## PASSAGE FOR REVIEW
▬▬▬

Additionally, such systems can aid in facilitating a faster recovery time from emergency situations, allowing a facility to resume full production in a shorter timeframe. According to the UK’s Health and Safety Executive (HSE), an independent regulator for work-related health, safety, and illness, there are two main types of gas detectors: fixed and portable.

Fixed – A fixed detector is permanently installed in a chosen location to provide continuous monitoring of the facility and equipment. Used to give early warnings of flammable gas and vapour leaks, or for monitoring concentrations of such gases and vapours, fixed detectors are particularly useful where there is the possibility of a leak into an enclosed or partially enclosed space where flammable gases could accumulate.

Portable – A portable detector usually refers to a small, handheld device, also known as a point detector, which measures the concentration of gas at a sampling point. These instruments are used to test an atmosphere in a confined space, for tracing leaks, or to give an early warning of the presence of flammable gas or vapour in a hazardous area.

Some portable detectors are not intended to be hand-carried but are still considered transportable and can be readily moved from one place to another. This allows for a detector to monitor an area while a fixed gas detector is undergoing maintenance.

Proper calibration

To be effective, gas detection instruments must be properly calibrated. Over time, conditions such as temperature, humidity, age, and gas exposure will affect the ability and accuracy of the detector. Proper maintenance and calibration of these instruments is necessary to ensure a higher precision of gas analyses throughout the facility and both are essential to protect workers and employers from unseen workplace hazards.

In the United States, the Occupational Safety and Health Association (OSHA) recommends developing standard procedures for calibrating and using gas detection systems that include documentation to verify proper and regular maintenance and calibration of the instruments.

Where to implement gas detectors

Even though toxic gas hazards are generally well understood by operators, technicians, and safety personnel in the petrochemical industry, it is essential to have continuous training and refreshment of knowledge to avoid potential incidents that can be linked to complacency or misguided actions.

Relevant safety standards vary by region and are defined and specified by law; identified in workplace regulations and instructions; in rules and regulations of trade or employers’ liability insurance associations; and in the standards of property insurers. Above all, the highest priority of a safety standard is the protection of life and health through hazard prevention and established procedures that support the quickest possible reaction times in the event of an emergency.

In Australia and New Zealand, gas detectors are used as a means of reducing the risk whenever there is the possibility of a risk to life or property from the accumulation of a combustible gas-air mixture. There are numerous activities and settings surrounding petrochemical plants where there is risk to life or property from a potential toxic gas leak, requiring gas detection systems.

▬▬▬

## PROVIDED DATA
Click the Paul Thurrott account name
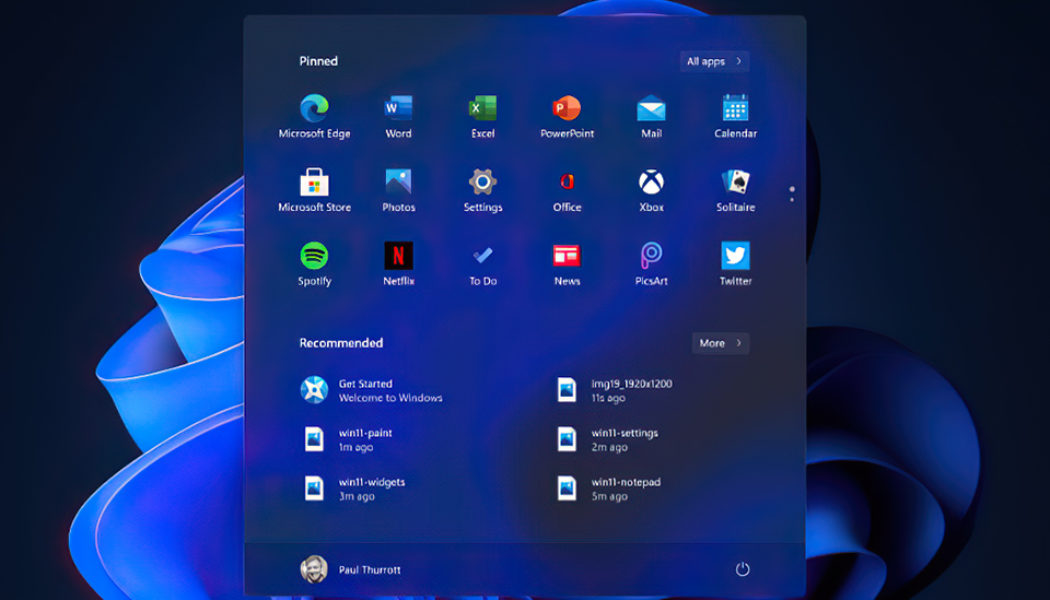 click(372, 568)
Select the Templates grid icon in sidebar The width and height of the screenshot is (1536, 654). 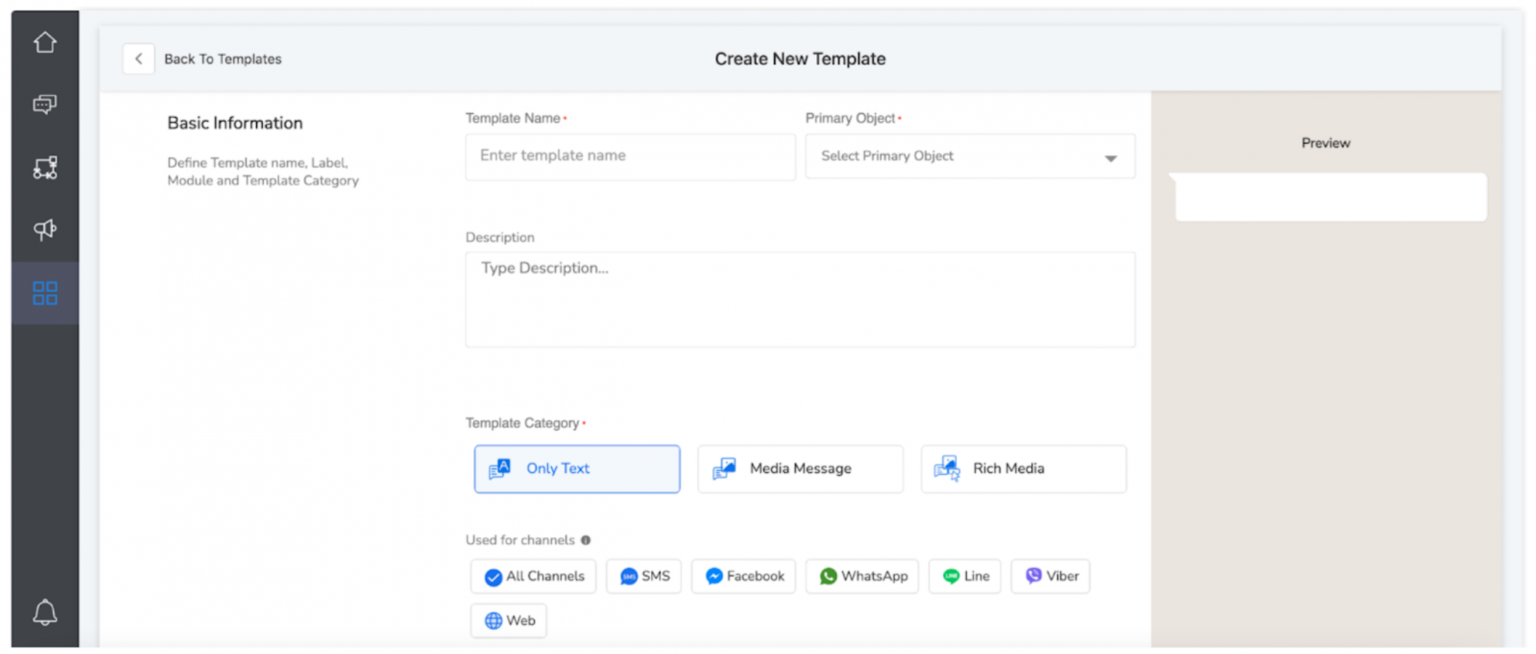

▬▬▬

## REQUIRED WORK
1. From the gas detector passage, extract the text between "Proper calibration" and "of the instruments.", inclusive.
2. Condense the paragraph of the gas detector passage that begins "Portable – A portable detector" into a short bulleted list that keeps its main facts.
3. According to the gas detector passage, which conditions affect a detector's accuracy over time?
The listing has no role in any of these tasks.

## OUTPUTS FOR THE TASKS
1.
Proper calibration

To be effective, gas detection instruments must be properly calibrated. Over time, conditions such as temperature, humidity, age, and gas exposure will affect the ability and accuracy of the detector. Proper maintenance and calibration of these instruments is necessary to ensure a higher precision of gas analyses throughout the facility and both are essential to protect workers and employers from unseen workplace hazards.

In the United States, the Occupational Safety and Health Association (OSHA) recommends developing standard procedures for calibrating and using gas detection systems that include documentation to verify proper and regular maintenance and calibration of the instruments.

2.
- A portable detector is usually a small handheld device, also called a point detector.
- It measures the concentration of gas at a sampling point.
- It is used to test the atmosphere in a confined space, to trace leaks, or to warn early of flammable gas or vapor in a hazardous area.

3. Temperature, humidity, age, and gas exposure.